[RECORDS FOR THIS EXERCISE Boundary: Start]

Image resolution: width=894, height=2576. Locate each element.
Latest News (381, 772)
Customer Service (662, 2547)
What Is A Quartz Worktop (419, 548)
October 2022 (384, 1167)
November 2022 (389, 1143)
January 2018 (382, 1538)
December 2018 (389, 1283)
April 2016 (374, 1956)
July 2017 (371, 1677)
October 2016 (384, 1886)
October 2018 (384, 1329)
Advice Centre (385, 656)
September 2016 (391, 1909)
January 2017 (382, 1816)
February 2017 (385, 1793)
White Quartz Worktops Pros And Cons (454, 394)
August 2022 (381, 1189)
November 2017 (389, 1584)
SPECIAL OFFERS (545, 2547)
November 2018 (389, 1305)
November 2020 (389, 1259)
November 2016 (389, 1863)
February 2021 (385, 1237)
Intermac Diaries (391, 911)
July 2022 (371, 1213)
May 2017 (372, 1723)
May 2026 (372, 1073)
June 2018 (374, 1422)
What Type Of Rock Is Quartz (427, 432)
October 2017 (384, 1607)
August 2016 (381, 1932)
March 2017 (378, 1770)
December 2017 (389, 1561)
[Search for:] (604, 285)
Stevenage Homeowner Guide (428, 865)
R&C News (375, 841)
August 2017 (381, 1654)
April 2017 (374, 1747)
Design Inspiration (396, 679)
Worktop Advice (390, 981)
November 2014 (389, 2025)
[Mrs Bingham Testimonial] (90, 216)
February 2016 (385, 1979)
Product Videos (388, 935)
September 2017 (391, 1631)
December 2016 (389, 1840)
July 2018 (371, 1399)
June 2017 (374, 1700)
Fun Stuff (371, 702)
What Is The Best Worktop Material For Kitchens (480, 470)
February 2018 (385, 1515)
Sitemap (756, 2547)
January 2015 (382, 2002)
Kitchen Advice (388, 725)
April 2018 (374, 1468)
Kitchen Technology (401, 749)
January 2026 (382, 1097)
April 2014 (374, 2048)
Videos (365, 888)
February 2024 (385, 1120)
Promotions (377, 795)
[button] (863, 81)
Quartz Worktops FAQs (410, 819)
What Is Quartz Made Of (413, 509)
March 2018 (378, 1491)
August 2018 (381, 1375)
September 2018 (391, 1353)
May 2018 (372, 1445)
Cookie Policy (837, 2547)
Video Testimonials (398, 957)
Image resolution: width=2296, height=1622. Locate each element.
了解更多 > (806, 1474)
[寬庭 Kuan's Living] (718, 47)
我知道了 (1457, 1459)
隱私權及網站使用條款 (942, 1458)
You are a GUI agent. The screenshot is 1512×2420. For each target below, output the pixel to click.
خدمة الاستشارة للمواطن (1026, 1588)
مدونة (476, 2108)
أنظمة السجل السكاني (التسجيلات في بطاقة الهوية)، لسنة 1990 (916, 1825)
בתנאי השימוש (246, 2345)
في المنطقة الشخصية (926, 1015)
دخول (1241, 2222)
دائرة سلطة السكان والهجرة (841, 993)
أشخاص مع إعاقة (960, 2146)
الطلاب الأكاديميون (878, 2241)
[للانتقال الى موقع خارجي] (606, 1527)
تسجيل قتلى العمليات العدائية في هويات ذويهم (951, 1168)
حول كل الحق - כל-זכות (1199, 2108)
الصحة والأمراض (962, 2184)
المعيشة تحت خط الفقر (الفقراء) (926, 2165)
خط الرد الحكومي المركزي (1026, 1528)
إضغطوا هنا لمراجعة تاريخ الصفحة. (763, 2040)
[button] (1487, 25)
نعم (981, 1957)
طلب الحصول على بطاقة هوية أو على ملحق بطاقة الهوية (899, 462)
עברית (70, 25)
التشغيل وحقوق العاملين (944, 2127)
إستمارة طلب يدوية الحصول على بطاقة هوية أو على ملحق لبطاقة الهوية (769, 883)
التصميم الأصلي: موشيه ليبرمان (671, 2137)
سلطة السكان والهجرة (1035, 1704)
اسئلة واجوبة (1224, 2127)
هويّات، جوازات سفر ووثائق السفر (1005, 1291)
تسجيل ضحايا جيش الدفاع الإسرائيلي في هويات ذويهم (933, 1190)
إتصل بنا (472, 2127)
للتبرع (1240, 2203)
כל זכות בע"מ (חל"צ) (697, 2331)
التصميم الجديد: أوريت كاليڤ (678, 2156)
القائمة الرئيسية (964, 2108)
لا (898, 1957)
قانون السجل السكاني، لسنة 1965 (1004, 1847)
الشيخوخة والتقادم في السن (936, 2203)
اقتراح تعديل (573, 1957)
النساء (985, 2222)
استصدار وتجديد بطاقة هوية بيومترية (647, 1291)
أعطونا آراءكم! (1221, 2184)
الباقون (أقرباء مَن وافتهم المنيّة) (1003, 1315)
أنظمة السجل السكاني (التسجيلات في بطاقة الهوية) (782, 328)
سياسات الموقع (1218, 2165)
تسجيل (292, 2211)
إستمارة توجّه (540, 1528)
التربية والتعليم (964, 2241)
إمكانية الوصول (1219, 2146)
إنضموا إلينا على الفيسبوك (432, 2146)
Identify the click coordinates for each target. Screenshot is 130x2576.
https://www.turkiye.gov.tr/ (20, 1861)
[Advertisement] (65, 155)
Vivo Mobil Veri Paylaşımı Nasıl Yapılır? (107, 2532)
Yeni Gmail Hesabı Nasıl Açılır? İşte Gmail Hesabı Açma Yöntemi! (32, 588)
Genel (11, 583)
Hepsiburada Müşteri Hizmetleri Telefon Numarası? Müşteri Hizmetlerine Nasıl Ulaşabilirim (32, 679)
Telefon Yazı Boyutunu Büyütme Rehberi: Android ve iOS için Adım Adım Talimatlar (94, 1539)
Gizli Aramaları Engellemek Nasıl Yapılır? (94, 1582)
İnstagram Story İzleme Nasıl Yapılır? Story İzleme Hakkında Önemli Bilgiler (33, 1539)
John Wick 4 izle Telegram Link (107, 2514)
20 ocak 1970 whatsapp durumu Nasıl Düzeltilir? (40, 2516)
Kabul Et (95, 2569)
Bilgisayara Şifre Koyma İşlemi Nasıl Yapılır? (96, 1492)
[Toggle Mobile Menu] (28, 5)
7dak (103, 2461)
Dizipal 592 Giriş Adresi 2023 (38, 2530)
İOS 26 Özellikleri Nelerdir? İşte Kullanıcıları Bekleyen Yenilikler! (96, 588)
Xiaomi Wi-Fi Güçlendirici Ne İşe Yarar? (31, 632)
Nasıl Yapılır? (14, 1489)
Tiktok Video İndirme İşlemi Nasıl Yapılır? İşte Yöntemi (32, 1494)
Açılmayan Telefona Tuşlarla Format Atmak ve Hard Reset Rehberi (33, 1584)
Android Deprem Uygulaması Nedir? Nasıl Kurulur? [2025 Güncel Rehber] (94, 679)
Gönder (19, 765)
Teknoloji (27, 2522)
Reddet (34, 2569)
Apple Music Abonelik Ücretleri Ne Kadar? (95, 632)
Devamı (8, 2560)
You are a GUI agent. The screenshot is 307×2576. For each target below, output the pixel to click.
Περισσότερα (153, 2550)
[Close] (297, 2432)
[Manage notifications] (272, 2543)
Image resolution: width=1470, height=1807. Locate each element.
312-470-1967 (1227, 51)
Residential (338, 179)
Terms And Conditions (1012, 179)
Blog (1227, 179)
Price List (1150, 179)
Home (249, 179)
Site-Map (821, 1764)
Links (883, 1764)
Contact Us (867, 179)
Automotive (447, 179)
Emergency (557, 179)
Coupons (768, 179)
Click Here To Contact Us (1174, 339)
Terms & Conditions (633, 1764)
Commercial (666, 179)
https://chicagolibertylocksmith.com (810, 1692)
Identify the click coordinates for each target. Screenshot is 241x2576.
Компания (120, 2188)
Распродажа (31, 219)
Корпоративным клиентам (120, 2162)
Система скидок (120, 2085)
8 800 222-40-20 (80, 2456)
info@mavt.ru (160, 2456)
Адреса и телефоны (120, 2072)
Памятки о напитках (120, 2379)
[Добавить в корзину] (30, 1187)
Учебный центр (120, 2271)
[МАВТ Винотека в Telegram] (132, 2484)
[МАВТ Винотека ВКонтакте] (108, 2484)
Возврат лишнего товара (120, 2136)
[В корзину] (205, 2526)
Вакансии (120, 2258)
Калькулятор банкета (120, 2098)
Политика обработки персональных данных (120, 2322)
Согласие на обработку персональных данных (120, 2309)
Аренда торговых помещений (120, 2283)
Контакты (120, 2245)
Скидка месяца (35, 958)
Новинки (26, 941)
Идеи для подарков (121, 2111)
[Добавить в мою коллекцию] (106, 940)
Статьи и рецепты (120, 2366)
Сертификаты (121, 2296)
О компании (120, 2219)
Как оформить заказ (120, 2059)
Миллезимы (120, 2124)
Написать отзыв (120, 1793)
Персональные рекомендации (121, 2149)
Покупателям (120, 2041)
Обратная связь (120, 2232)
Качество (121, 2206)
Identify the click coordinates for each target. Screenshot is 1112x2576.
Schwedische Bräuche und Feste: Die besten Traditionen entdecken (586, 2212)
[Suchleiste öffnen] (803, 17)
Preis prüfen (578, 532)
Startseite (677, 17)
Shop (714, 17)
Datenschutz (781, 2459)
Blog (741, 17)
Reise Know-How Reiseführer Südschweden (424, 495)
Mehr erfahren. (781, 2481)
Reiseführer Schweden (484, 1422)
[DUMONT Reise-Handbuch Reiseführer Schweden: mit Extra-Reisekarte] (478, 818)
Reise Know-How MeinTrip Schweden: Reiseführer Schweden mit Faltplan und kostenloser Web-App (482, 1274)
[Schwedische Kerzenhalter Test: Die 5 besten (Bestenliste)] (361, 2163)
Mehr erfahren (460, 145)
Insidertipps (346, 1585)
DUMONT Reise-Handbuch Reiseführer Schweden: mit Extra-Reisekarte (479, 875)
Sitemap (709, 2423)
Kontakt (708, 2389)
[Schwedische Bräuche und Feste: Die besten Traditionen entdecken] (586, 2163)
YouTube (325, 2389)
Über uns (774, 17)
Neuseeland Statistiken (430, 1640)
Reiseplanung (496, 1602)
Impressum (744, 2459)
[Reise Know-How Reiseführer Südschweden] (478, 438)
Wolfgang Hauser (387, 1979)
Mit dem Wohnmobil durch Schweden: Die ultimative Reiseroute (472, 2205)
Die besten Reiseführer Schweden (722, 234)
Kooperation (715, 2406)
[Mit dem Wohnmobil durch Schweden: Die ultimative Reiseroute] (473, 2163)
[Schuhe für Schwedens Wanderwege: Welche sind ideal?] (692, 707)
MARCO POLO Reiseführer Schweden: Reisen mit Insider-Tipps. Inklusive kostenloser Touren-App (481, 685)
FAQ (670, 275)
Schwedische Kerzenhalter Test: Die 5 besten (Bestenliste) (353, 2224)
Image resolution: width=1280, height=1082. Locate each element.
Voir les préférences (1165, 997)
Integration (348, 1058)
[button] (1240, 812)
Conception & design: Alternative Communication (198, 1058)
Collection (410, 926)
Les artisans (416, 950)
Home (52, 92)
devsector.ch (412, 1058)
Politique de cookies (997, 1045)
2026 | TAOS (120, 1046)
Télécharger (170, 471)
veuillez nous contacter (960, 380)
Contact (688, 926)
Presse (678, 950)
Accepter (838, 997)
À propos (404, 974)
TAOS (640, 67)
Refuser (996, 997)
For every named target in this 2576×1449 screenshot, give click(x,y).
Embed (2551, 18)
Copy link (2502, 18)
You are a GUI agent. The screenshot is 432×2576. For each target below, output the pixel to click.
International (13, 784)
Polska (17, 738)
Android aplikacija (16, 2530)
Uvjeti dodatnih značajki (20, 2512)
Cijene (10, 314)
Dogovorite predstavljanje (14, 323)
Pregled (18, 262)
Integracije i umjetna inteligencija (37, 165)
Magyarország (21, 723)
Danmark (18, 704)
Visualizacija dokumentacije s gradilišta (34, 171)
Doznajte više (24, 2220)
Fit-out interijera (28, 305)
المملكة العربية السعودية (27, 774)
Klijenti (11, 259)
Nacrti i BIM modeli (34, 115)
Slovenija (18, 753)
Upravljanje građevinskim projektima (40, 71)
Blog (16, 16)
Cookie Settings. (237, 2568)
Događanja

[RECORDS FOR THIS EXERCISE Boundary: End]

> **TASK ITEM**:
Considering only the material above, set down every line from the one with "[МАВТ Винотека в Telegram] (132, 2484)" to the one with "Insidertipps (346, 1585)", inclusive, exactly as written.

> **RESULT FOR THIS TASK**:
[МАВТ Винотека в Telegram] (132, 2484)
[МАВТ Винотека ВКонтакте] (108, 2484)
Возврат лишнего товара (120, 2136)
[В корзину] (205, 2526)
Вакансии (120, 2258)
Калькулятор банкета (120, 2098)
Политика обработки персональных данных (120, 2322)
Согласие на обработку персональных данных (120, 2309)
Аренда торговых помещений (120, 2283)
Контакты (120, 2245)
Скидка месяца (35, 958)
Новинки (26, 941)
Идеи для подарков (121, 2111)
[Добавить в мою коллекцию] (106, 940)
Статьи и рецепты (120, 2366)
Сертификаты (121, 2296)
О компании (120, 2219)
Как оформить заказ (120, 2059)
Миллезимы (120, 2124)
Написать отзыв (120, 1793)
Персональные рекомендации (121, 2149)
Покупателям (120, 2041)
Обратная связь (120, 2232)
Качество (121, 2206)
Identify the click coordinates for each target. Screenshot is 1112x2576.
Schwedische Bräuche und Feste: Die besten Traditionen entdecken (586, 2212)
[Suchleiste öffnen] (803, 17)
Preis prüfen (578, 532)
Startseite (677, 17)
Shop (714, 17)
Datenschutz (781, 2459)
Blog (741, 17)
Reise Know-How Reiseführer Südschweden (424, 495)
Mehr erfahren. (781, 2481)
Reiseführer Schweden (484, 1422)
[DUMONT Reise-Handbuch Reiseführer Schweden: mit Extra-Reisekarte] (478, 818)
Reise Know-How MeinTrip Schweden: Reiseführer Schweden mit Faltplan und kostenloser Web-App (482, 1274)
[Schwedische Kerzenhalter Test: Die 5 besten (Bestenliste)] (361, 2163)
Mehr erfahren (460, 145)
Insidertipps (346, 1585)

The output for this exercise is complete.